全米美少女コンテスト2位。それがすべての始まり。あの頃が多分1番楽しかった頃だと思う。優しかった両親に褒め称える友人知人。私自身も私は成功者であり、次は1位となり輝かしい人生を送ると疑わなかった。しかし、それは地獄への片道切符だった。私の人生は2位で始まり2位で終わった。
翌年も出場した私は2位だった。1位は別の子、この時私は自分と他人を比べて自身の顔が嫌いになった。私はわたしのかおがきらいだ。しかし、この時まではまだ良かった。私は私の顔が嫌いだが、コンプレックスではなかった。絶望が歩みだしたのはこの時から。優しかった両親は厳しくなった。食事制限にダンスのレッスン。水泳に演技練習、CMのオファーがあれば全て父が契約し母は演技で指導を受ければなぜ出来ないのかと問い詰める。
表向きは仲のいい家族で、私も1位を取るつもりで辛い日々の先に希望があると頑張った。頑張って様々なレッスンをこなし、仕事をこなし、学校ではいい子を演じながら、必死に勉強を頑張り、友人など作る暇のない日々を過ごし、3回目の出場を果たし最後まで残った。到頭だ、到頭私は救われると思った。横に見るのは去年、一昨年と違う相手。審査員は新人もいるが、それでも顔見知りが多い。私の栄光は揺るがない。私はようやく2位から飛び立ち1位に着ける。
それは、両親の望みであり私の悲願。過去2年は失敗した。しかし、今年こそは私が王者であり私が栄冠を掴む。横のポットでの奴なんかには負けない。それだけの美貌とレッスンを受け、衣装を選び鍛えたのだ。去年から段々と仲の悪くなった両親も、これで元に戻る。今思えばそれは、脅迫感に突き動かされた事だったのだろう。正々堂々勝負をしていて打ち負かす。他の誰にも1位は譲らず、今年の栄冠は私にこそ相応しい。
今でもたまには夢に見る。タキシードを着た司会が封筒を持ち壇上に上がる。その封筒の中身は私の未来であり、栄冠を知らせる手紙である事を疑わなかった。封は切られた、中身は出された。なら、その後は私の名をエマ=ニコルソンを呼び称えるだけ。そう思い、気づかれない範囲で壇上に上がる準備をし、前から考えていた1位であるという台詞を頭の中で反芻する。
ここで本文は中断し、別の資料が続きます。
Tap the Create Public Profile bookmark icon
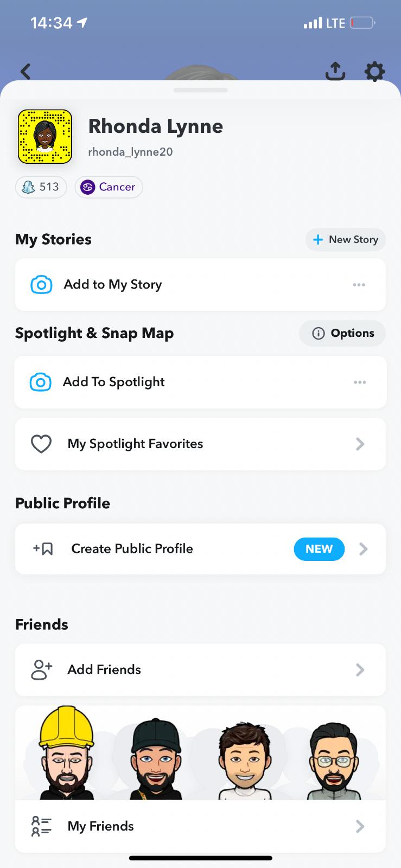The height and width of the screenshot is (868, 401). coord(43,549)
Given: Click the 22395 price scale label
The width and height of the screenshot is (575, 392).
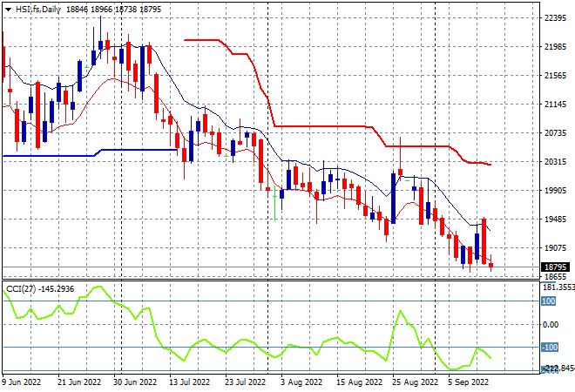Looking at the screenshot, I should (556, 18).
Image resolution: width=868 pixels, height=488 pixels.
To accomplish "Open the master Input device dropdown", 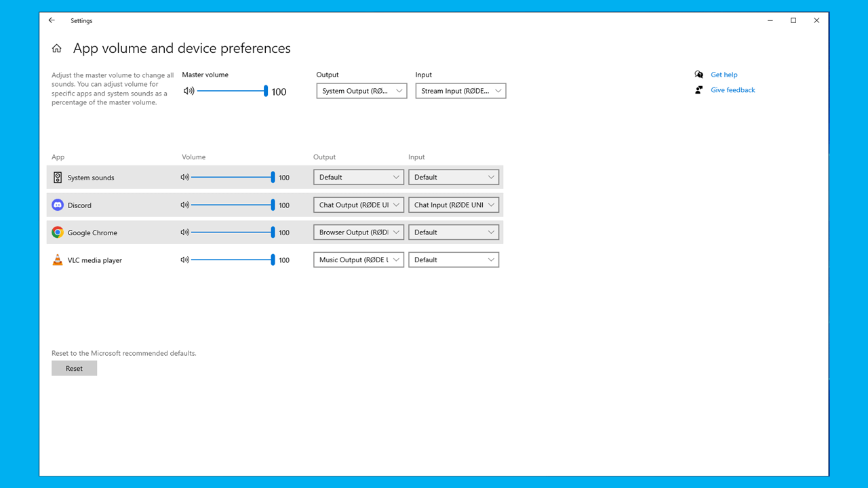I will click(460, 91).
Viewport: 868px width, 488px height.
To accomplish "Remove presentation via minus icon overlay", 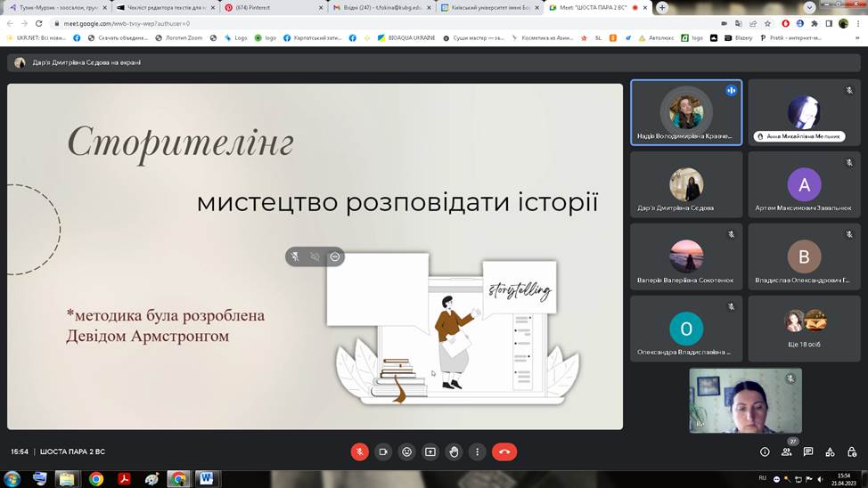I will tap(335, 256).
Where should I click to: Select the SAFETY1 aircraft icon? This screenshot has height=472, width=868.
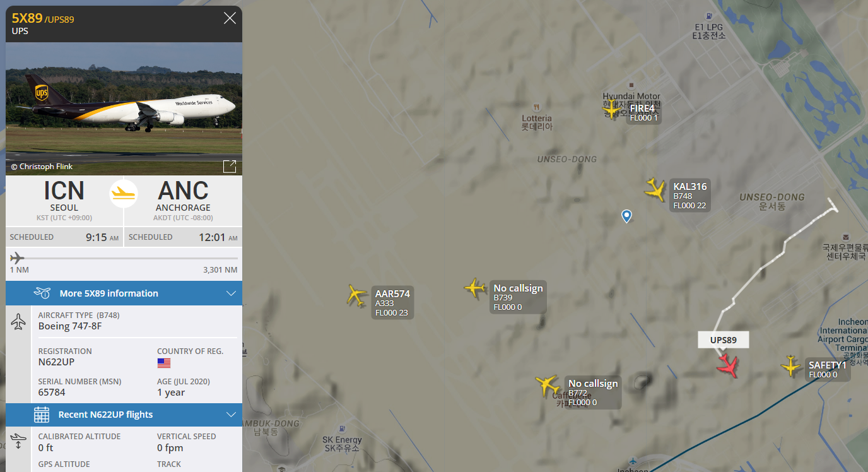[790, 366]
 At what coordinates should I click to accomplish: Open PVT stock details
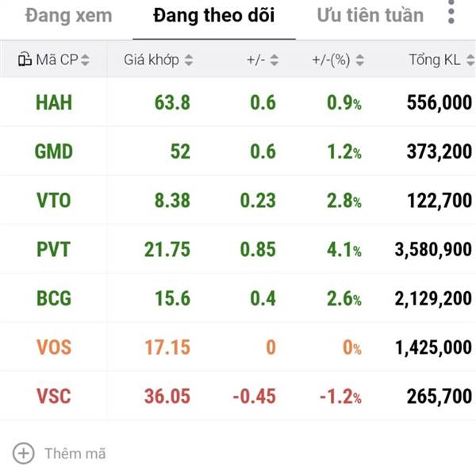tap(53, 250)
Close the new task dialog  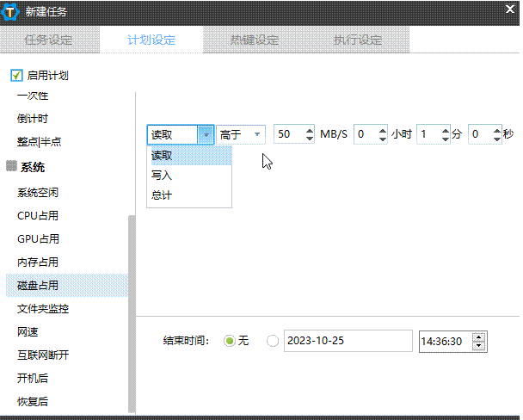click(x=508, y=10)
さぁ、私の名を呼び讃えればいい。漸くの栄光。漸くの1位で。全てが報われて幸せになれる。今あるのはそこまでの、まだ希望があり両親が薄氷の上でも、仲が良かったという記憶。呼ばれた名は別の誰か。その年、私はファイナリストの称号だけが与えられ意味のない2位だった。茫然自失の私に審査員から掛けられた言葉は、今の時代では古臭く美しいが1位にはなれないという言葉。私は私の顔が嫌いだ。
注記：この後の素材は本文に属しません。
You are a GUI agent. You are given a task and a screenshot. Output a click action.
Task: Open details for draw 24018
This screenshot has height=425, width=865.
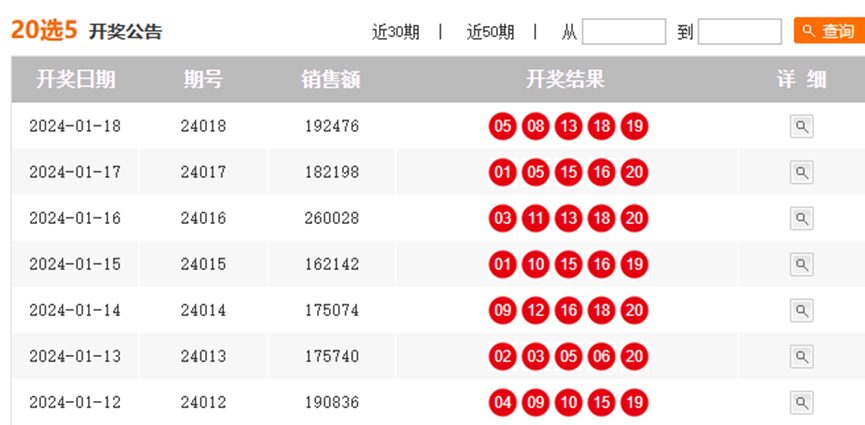(x=801, y=126)
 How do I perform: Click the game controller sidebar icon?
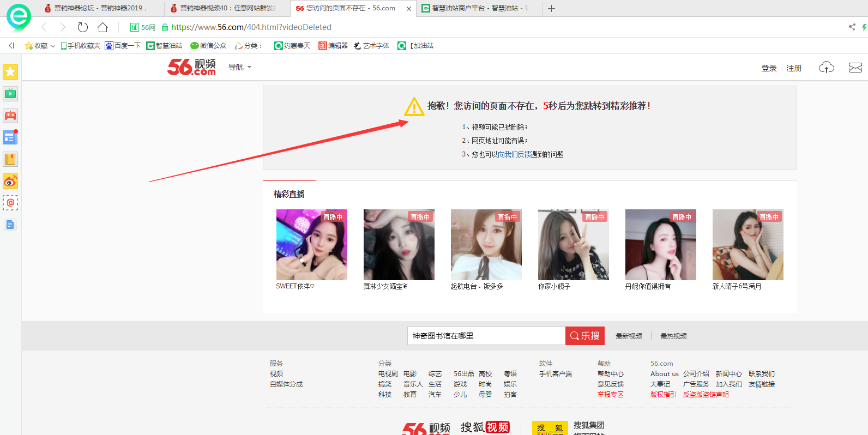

そこから絶望が始まった。薄氷は崩れ去り、両親は言い争う事が増え、依頼のあった仕事も他の子に奪われていく。この頃父は仕事を辞めていて酒を多量に飲むようになり、母は外で遊び歩く事が増えた。家の収入源は私でありほかはない。働かない両親の代わりは私がするしかなく、しかし、審査員の言葉がのしかかり中々上手く行かない。仕事の契約をしてくれていた父は昼から酒を飲んで使い物にならず、母は週1〜2回帰ってくればいい方で、帰ってきても金の無心をしては父と言い争って出ていく。
そんな生活が何年か続き、到頭仕事もなくなり家を手放し、父の知り合いのツテでどうにか、トレーラーハウスを借りてホームレスにはならずに済む始末。かつての栄光はなくなり、努力して行ったレッスンなど、なんの役にも立たなかった。終わりの見えない荒んだ生活は結局、私が軍人になるまで続いた。そして、私の顔に傷を付けたのも、その生活の終わり頃。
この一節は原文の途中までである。